The Gays and Lesbians of Zimbabwe (GALZ) started in 1990 and rose to international prominence in 1995 when it applied to attend the Zimbabwe International Book Fair which had as its theme that year “Human Rights and Justice”. The government banned the group's appearance and, at the opening of the fair, President Mugabe, uttered the first in a long line of vitriolic attacks on gays and lesbians which include the famous epithet, gays are “worse than dogs and pigs”. GALZ stood its ground and took the government to court for trying to ban GALZ from the 1996 Book Fair. GALZ won!

Attacks on the lesbian, gay, bisexual and transgendered community have diminished in recent years. With loss of popularity in the cities, Mugabe moved to try to maintain influence with the rural electorate. He did this in a hurried, violent and chaotic manner by evicting nearly all white commercial farmers from their land and resettling black peasant farmers on the vacant farms. This correction of an historical injustice may have been laudible in principle but the killing, torture, intimidation, the flagrant disregard for the rule of the law, the economic ruin and the starving of millions of people it has caused, cannot be justified.

In a hostile climate where the regime does not hesitate to use brutal force to suppress any opposition, open resistance is difficult. Zimbabweans often talk of taking to the streets but calls for mass action are seen by many as irresponsible since they would invite immediate violent reprisals by the police and army. The government even withholds food aid to those areas known to be opposition strongholds.

GALZ's response of late has been to avoid useless public attention and to remain politically neutral. Over the past two years it has concentrated on community-building exercises aimed at improving the social opportunities of members and equipping them with survival skills. This is being done through the affinity-group programme, an idea which sprang to mind in India when I went to the WRI conference and visited the South India AIDS project (SIAP). The basic philosophy is that groups outside the capital are encouraged to organise independently.

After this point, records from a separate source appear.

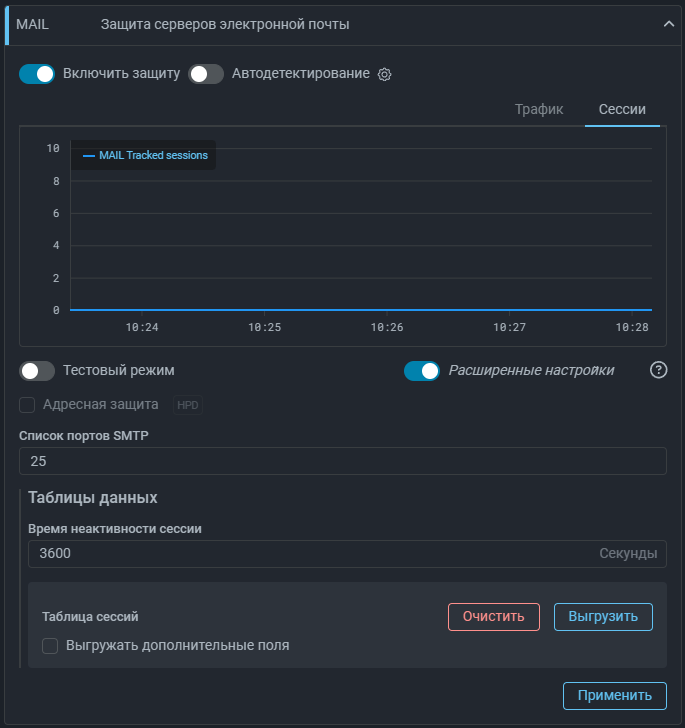Click 'MAIL Tracked sessions' chart legend
This screenshot has width=685, height=728.
coord(145,156)
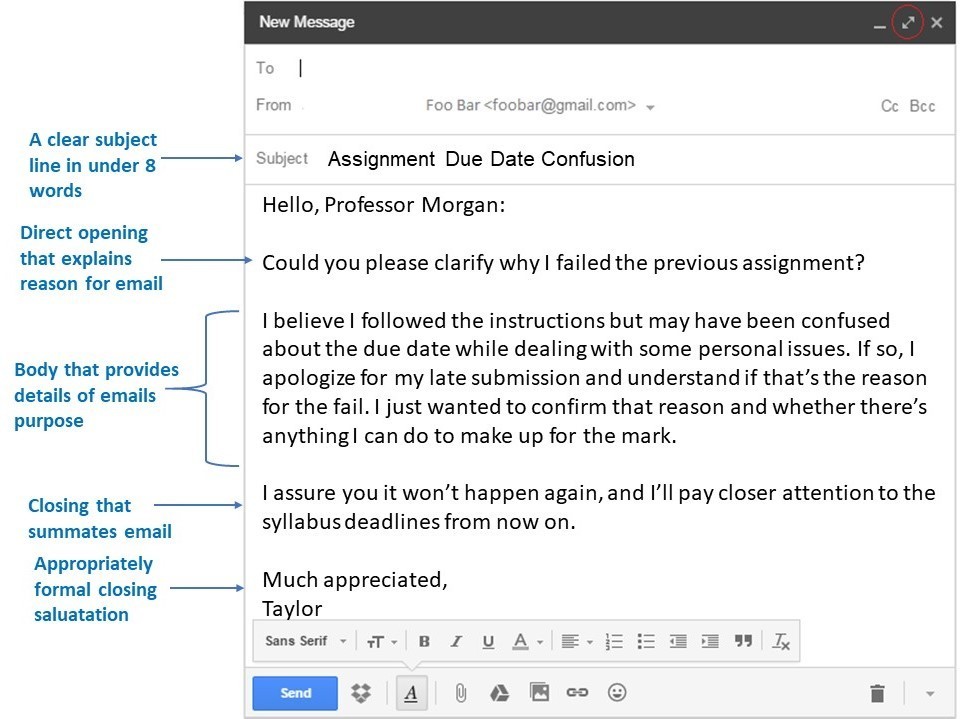
Task: Open the Sans Serif font dropdown
Action: tap(306, 642)
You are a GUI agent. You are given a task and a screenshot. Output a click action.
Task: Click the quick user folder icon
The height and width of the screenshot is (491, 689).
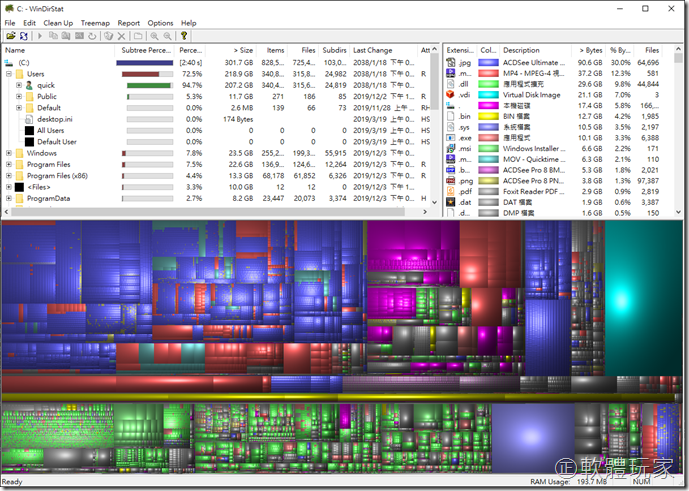(x=29, y=85)
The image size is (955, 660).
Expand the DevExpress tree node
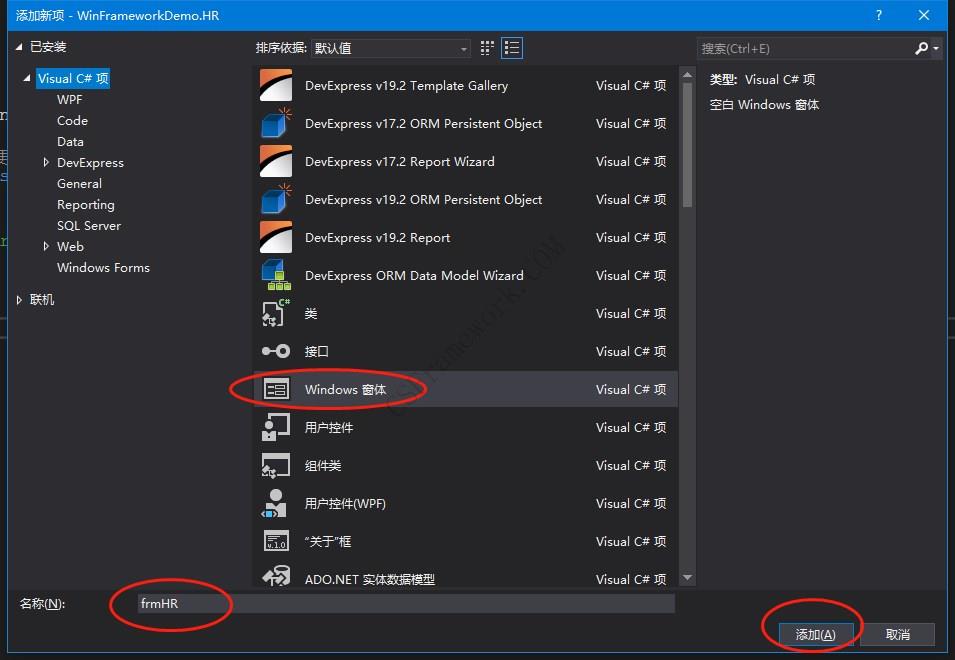pos(46,163)
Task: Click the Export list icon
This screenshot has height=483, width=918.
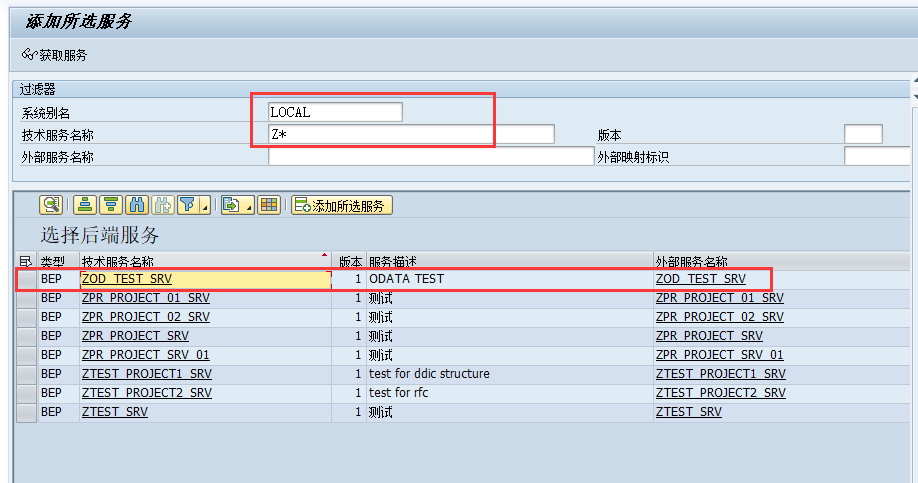Action: 232,205
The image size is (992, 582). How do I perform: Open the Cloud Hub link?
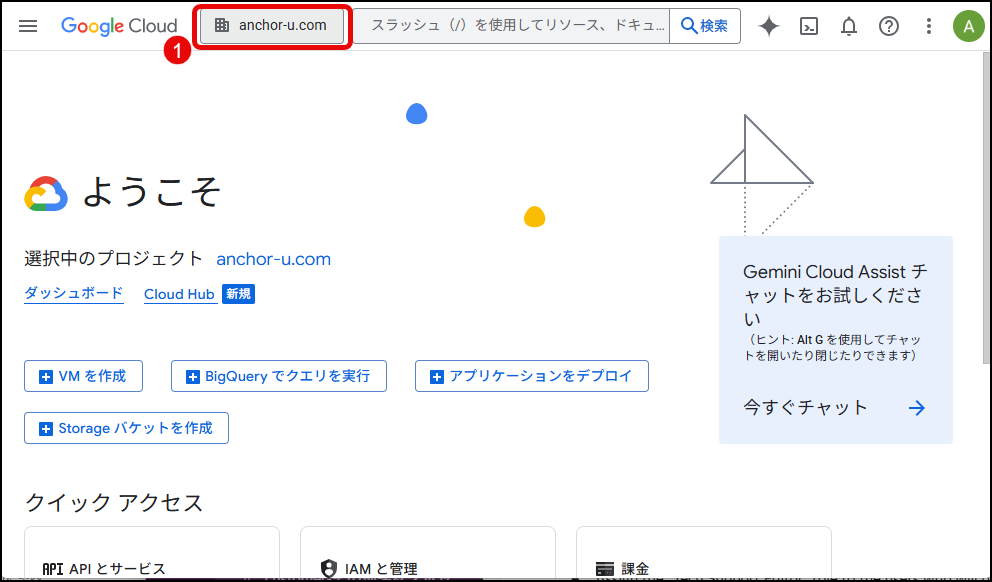[x=180, y=294]
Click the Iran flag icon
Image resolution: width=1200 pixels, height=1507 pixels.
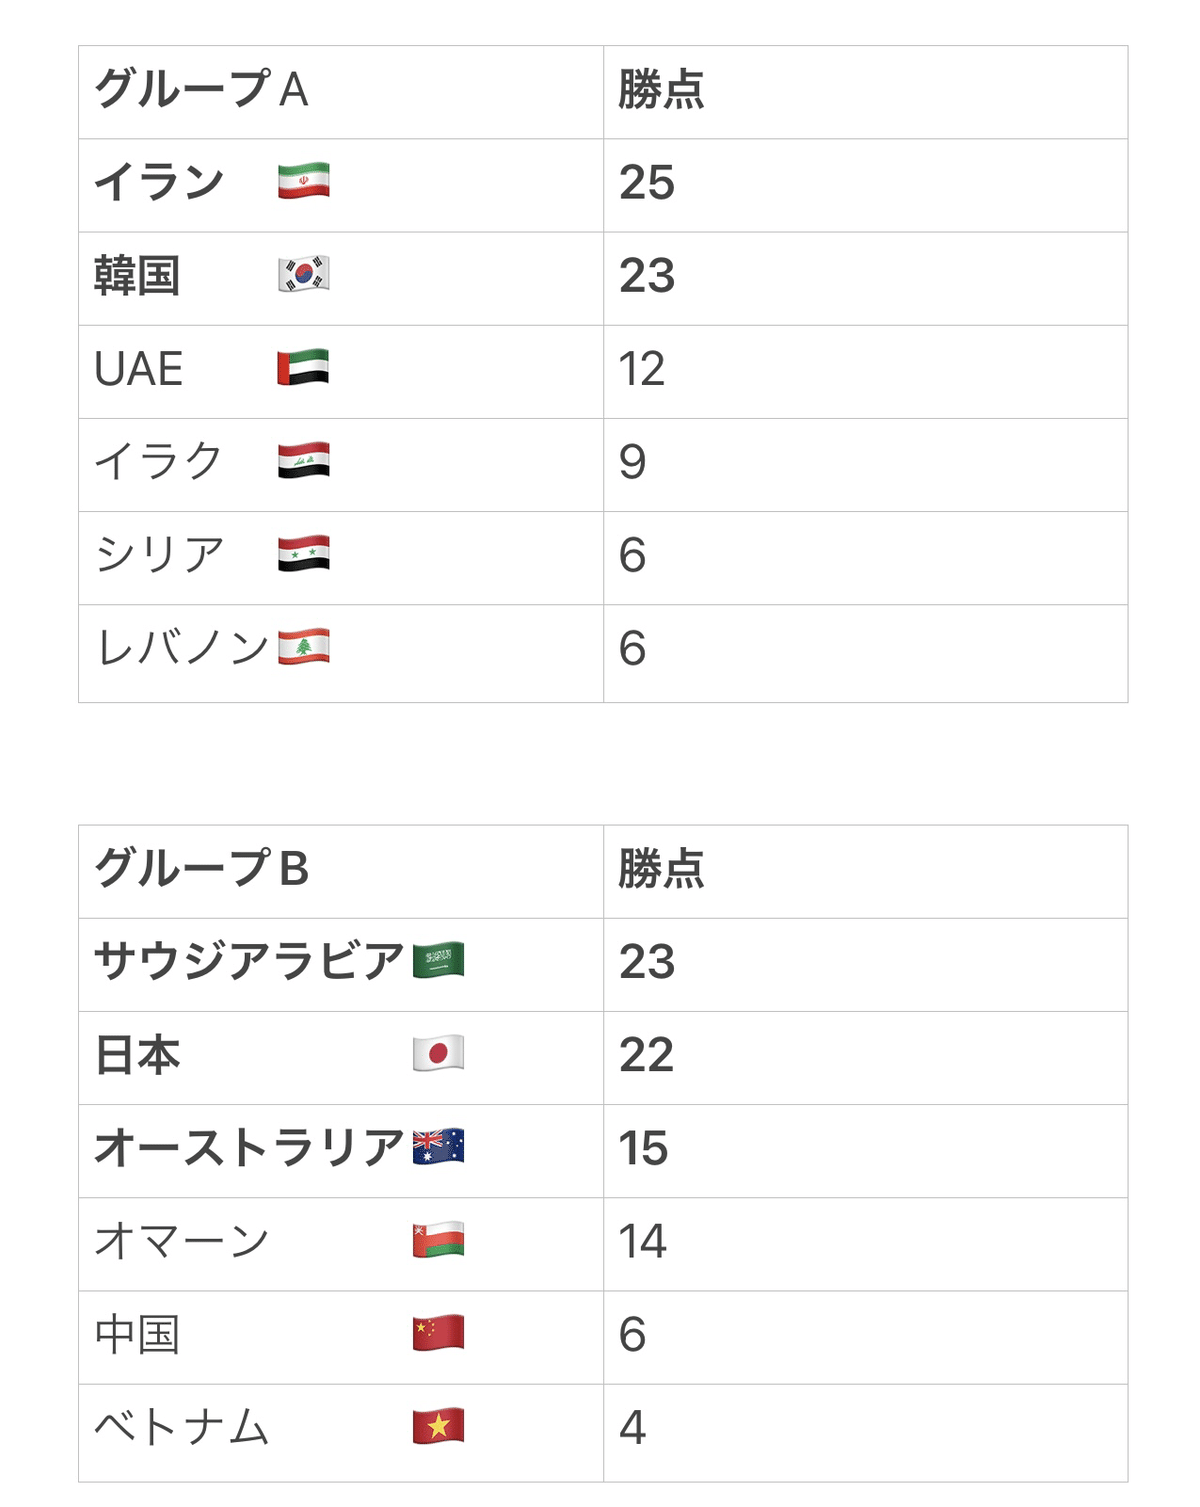[304, 181]
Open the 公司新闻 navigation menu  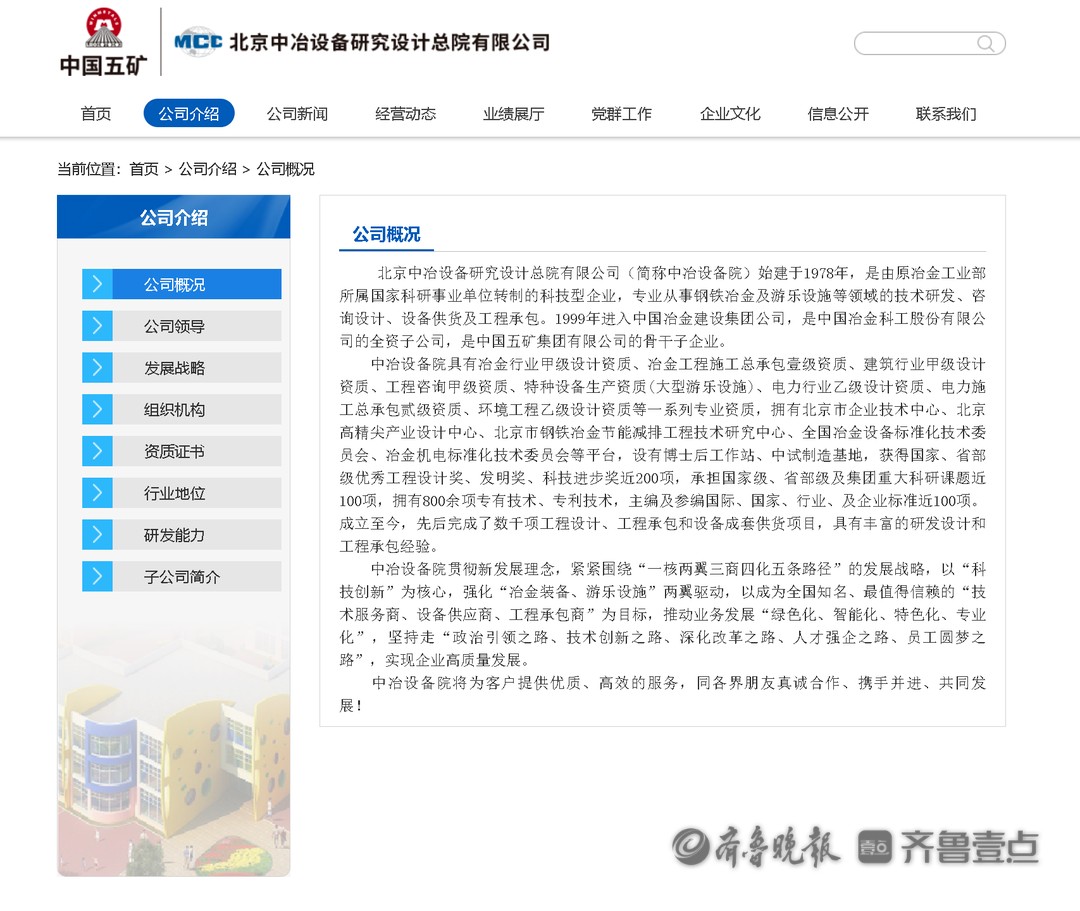[x=297, y=114]
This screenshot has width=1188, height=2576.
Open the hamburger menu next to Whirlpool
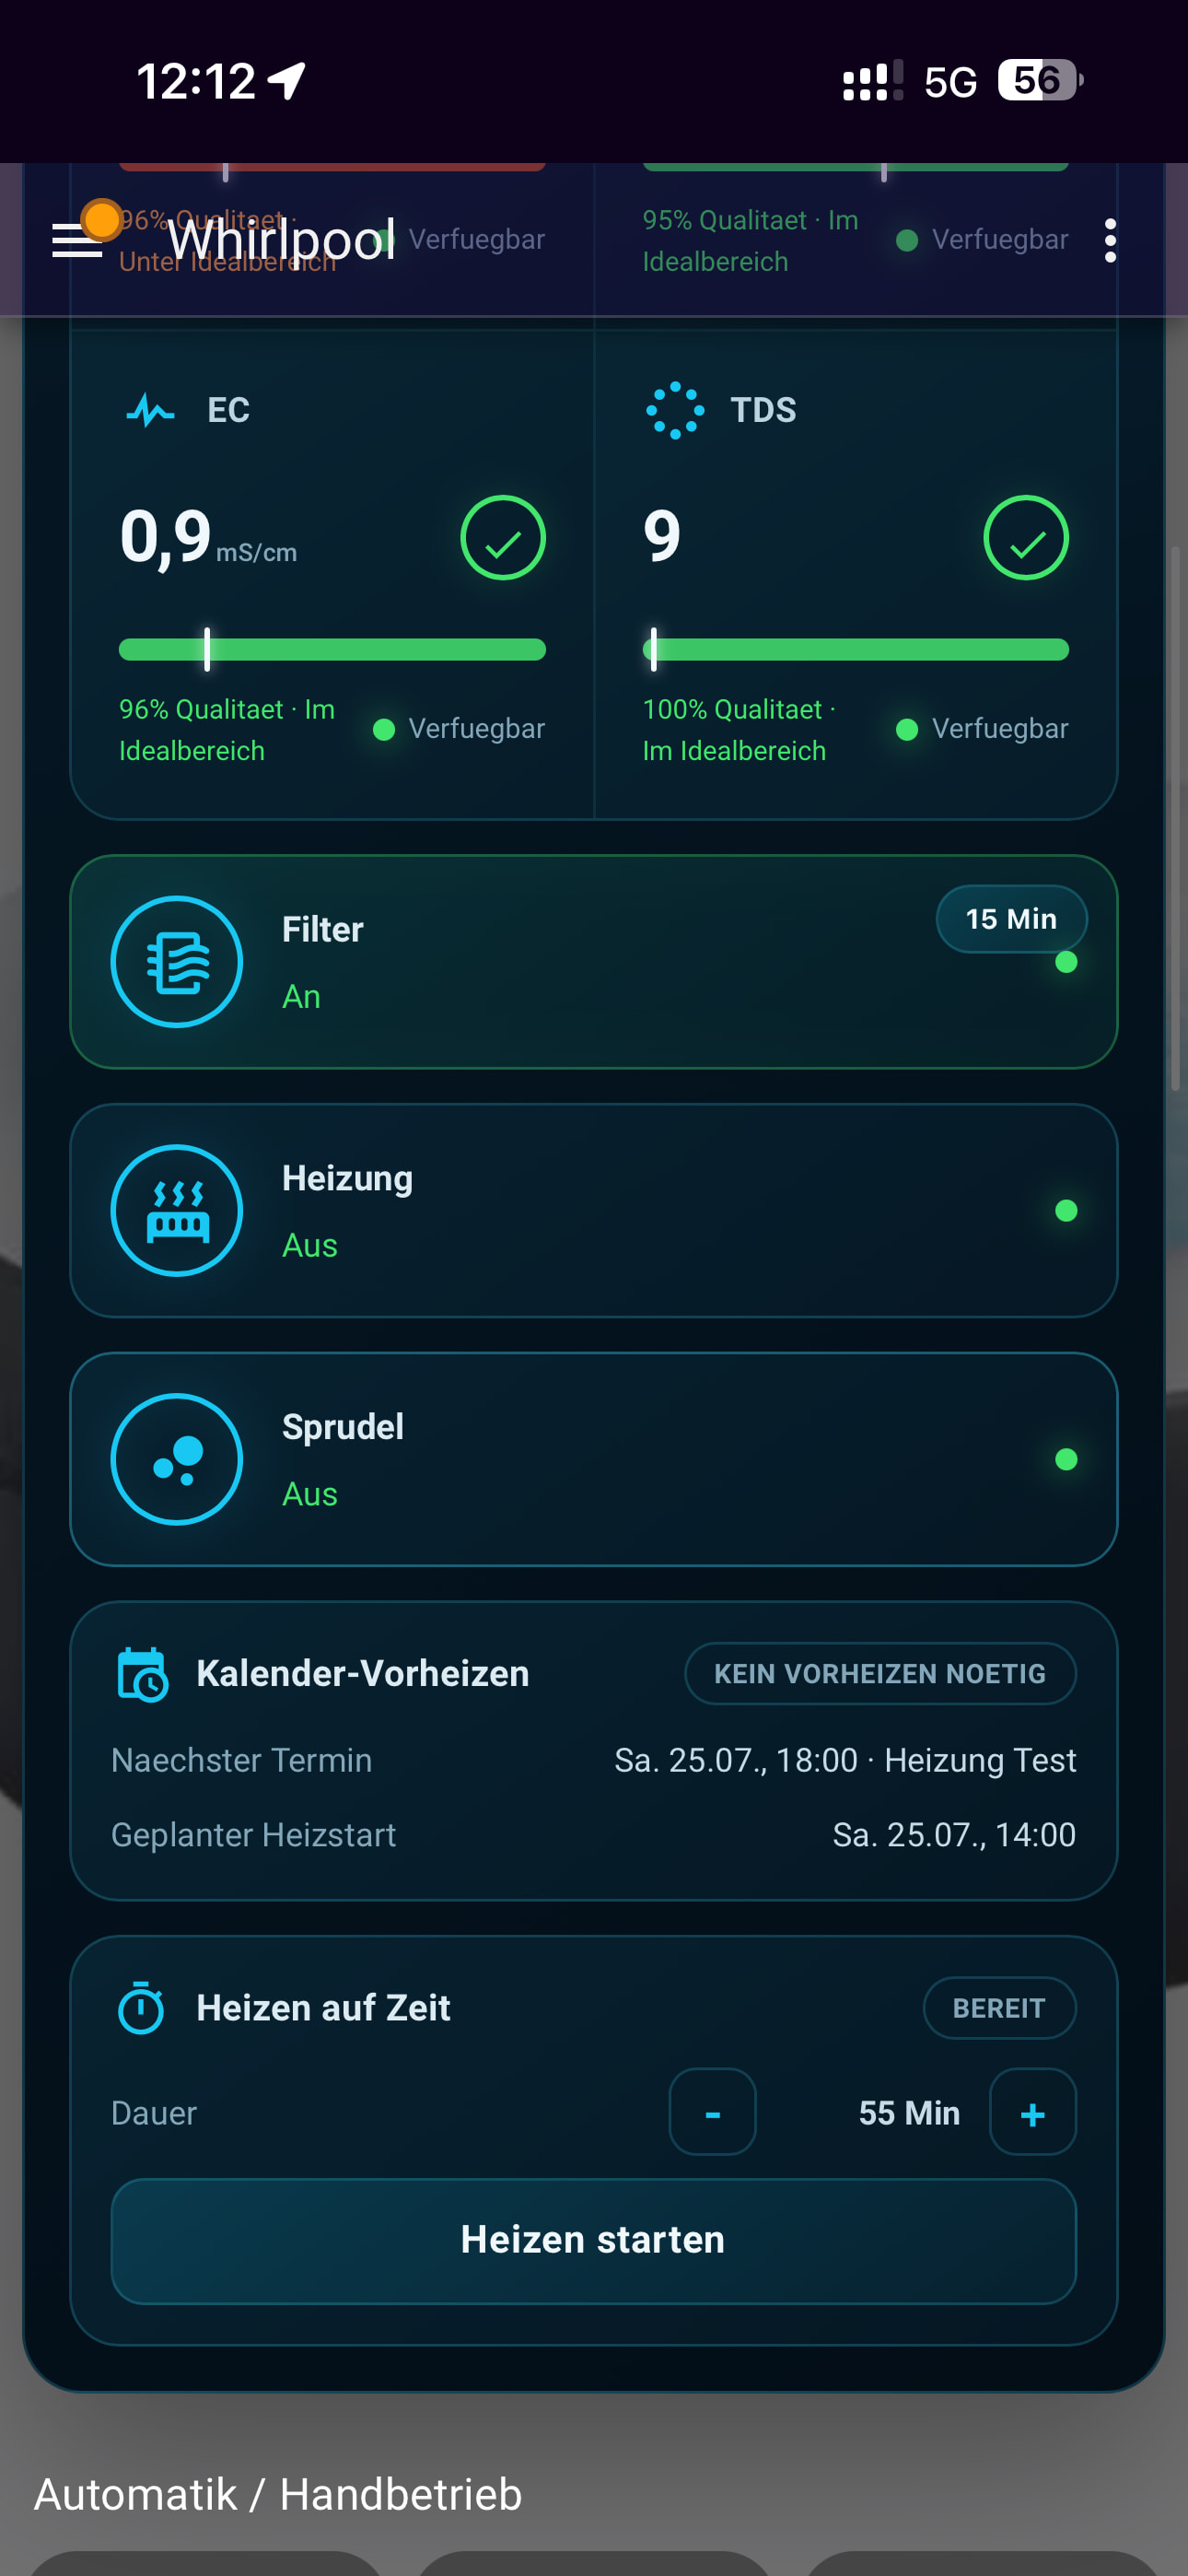pyautogui.click(x=77, y=240)
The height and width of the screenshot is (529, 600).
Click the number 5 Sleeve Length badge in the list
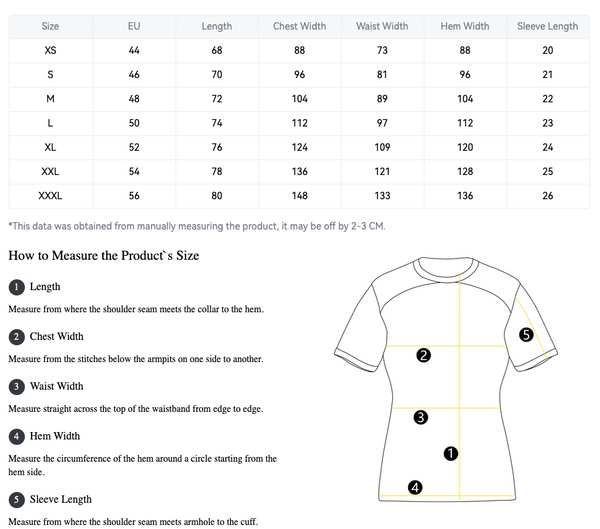[16, 499]
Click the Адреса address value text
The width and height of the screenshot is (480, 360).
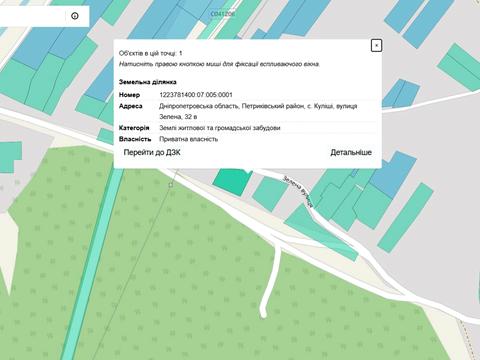point(258,111)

GALZ's role is to equip groups with the tools they need to combat the violence that they may face. A full nonviolence training programme through WRI is planned for affinity groups in 2003.

Mugabe has tried to manipulate the war on terror idea by calling the political opposition here terrorists - nobody bought that at all and he had to drop it in the end. Basically 9/11 has been virtually irrelevant to us - we have too many of our own problems. Where it has affected us, however, is when we want to travel, because getting a visa if you are black is now much more difficult.